Base your valuation of activities on customer value instead of marketing spend, and all of sudden you have marketing as a profit center, where:
- budgets are based on customer income
- rate of return is based on returning customers vs. (one time) buyers
- the cost of money is one variable in the asset/flow of business
A recent paper by the Economist Intelligence Unit sponsored by SAS highlights how social media has made buyers more visible to organizations in search of customers. However, what I'm seeing is still a focus on using these tools as lead generation and acquisition channels.
The potential for companies to build deep and profitable relationships with their most valuable customers on the social Web remains by and large unexplored. As the report states, many organizations are experimenting with new forms of customer engagement.
In some cases, businesses have increased sales, reduced service costs, and improved innovation.
Yet few have moved out of the experimentation stage to implement the kind of enterprise strategy changes necessary to fully realize the business opportunities offered by social media.
The report finds (report points in bold):
- Traditional measures of customer worth are at best incomplete and at worst misleading. When businesses focus on what a customer spends directly, they miss how much that one customer (maybe he's not even a customer, maybe he's a fan who has not bought yet) is worth is referral business. When he is a valued member of a trusted network, that customer has more influence.

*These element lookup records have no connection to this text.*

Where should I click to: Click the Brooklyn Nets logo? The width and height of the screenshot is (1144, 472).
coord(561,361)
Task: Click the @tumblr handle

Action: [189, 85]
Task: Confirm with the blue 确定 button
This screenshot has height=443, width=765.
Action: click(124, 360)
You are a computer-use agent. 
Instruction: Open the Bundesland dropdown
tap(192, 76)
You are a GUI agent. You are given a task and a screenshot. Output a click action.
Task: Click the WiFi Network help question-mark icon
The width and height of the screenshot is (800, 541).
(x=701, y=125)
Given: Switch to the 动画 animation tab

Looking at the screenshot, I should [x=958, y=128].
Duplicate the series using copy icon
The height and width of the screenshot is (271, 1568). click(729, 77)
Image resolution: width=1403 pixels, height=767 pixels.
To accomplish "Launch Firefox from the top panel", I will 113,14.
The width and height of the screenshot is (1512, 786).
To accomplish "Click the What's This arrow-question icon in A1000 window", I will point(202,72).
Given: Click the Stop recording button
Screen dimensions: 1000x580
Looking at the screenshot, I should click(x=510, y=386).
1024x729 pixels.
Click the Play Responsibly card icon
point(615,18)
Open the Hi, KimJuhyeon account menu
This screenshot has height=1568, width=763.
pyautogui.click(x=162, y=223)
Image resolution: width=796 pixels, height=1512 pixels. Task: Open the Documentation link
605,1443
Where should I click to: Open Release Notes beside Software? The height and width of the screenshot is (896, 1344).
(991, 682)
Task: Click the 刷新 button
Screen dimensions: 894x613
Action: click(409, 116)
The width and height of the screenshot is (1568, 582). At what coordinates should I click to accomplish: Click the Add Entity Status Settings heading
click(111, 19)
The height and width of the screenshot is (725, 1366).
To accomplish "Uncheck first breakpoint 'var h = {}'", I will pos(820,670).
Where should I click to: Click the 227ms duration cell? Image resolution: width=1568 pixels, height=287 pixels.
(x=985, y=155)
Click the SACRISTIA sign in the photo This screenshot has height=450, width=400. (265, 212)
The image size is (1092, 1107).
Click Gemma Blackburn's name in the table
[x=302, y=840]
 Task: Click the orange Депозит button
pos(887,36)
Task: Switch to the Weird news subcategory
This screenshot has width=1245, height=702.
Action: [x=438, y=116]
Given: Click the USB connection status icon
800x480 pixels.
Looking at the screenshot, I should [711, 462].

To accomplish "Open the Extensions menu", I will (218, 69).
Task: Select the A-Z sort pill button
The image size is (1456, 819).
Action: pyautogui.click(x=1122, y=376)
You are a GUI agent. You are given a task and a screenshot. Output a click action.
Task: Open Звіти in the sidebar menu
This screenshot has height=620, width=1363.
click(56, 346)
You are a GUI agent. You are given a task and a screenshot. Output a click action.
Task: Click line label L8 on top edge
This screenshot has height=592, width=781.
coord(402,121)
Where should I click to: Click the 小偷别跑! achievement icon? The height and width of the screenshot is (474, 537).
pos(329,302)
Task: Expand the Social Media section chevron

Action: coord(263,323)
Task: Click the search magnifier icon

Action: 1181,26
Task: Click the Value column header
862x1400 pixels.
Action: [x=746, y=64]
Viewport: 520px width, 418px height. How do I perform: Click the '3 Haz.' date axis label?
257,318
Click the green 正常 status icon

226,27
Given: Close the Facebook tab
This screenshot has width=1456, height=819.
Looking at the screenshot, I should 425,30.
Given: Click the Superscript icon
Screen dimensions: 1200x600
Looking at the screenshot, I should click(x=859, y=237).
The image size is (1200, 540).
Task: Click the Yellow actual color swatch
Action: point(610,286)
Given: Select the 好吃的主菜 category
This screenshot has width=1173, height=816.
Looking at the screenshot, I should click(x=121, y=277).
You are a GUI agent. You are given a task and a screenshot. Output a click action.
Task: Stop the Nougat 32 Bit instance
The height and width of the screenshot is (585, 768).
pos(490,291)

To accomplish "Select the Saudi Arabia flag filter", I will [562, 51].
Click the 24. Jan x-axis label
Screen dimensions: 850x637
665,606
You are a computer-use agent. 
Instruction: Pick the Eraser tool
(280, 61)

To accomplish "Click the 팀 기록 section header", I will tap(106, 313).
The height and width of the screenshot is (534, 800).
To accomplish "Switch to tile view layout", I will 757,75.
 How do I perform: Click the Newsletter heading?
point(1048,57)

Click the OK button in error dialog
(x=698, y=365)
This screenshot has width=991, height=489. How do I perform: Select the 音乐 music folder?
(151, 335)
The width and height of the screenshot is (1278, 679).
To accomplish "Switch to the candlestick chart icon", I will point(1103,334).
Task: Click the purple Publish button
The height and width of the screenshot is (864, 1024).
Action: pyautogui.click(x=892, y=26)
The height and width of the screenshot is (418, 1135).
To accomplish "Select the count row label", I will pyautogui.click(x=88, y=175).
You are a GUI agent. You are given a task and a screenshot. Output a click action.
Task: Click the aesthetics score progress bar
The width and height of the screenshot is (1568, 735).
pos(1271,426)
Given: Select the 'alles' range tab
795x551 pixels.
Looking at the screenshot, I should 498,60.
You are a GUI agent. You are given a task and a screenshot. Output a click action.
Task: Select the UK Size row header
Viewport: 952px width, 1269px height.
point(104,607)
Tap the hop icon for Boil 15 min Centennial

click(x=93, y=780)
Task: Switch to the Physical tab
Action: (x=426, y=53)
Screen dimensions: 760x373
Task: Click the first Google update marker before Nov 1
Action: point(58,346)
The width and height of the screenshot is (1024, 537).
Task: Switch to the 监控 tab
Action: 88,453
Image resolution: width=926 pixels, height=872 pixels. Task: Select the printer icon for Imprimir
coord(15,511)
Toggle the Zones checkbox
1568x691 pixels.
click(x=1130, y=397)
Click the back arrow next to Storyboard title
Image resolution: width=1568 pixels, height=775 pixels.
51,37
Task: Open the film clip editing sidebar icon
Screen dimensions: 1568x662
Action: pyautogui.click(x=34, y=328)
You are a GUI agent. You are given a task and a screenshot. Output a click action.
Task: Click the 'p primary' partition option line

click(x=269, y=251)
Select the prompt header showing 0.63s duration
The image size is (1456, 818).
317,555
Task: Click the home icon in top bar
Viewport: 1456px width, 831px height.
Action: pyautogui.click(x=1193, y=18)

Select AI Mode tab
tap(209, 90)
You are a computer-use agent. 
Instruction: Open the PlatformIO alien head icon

- Organizations must learn to distinguish between noise and valuable business information in order for novel forms of customer valuation to significantly enhance their profitability. Are you tracking the right things? This is a sticky point of many strategies: They are more matter-of-fact data points and do not yield behavioral intelligence that could lead to insights.
- Senior executives should holistically integrate customer engagement across their company’s departments to capitalize on new insights into customer valuation: this requires organizational flexibility and the relinquishing of some measure of control.
For example: At Procter & Gamble (P&G), a consumer goods giant, customers have helped to contribute thousands of new product ideas through its award-winning open innovation programme, Connect + Develop. Over 50% of its products now involve significant collaboration with outsiders.
The company also runs several social media communities built around its products—its mums network, Vocalpoint, has over 600,000 members—and uses customer insights to operate a supply chain policy called “pricing from the shelf back”, whereby it finds out what customers are willing to pay for a product and then works out how to provide it at that price.
None of these interactions would be reflected in traditional customer ratings, but they clearly enhance the customer’s value to the business.
- When extracting value from engagement on the social Web, organizations must tread carefully to avoid appearing intrusive or inappropriate. According to The Institute of Internal Auditors (IIA), only 38% of organisations that use social media have a policy in place to govern activity. And of those that do have such a policy, 71% (still) do not conduct formal training or promote policy awareness.
Like in many of the reports of this kind, I see no mention of the business itself: How does the business do some hard thinking for itself? What are the processes used to uncover what it has not realized about itself? How does it make better decisions? How does it do better deals?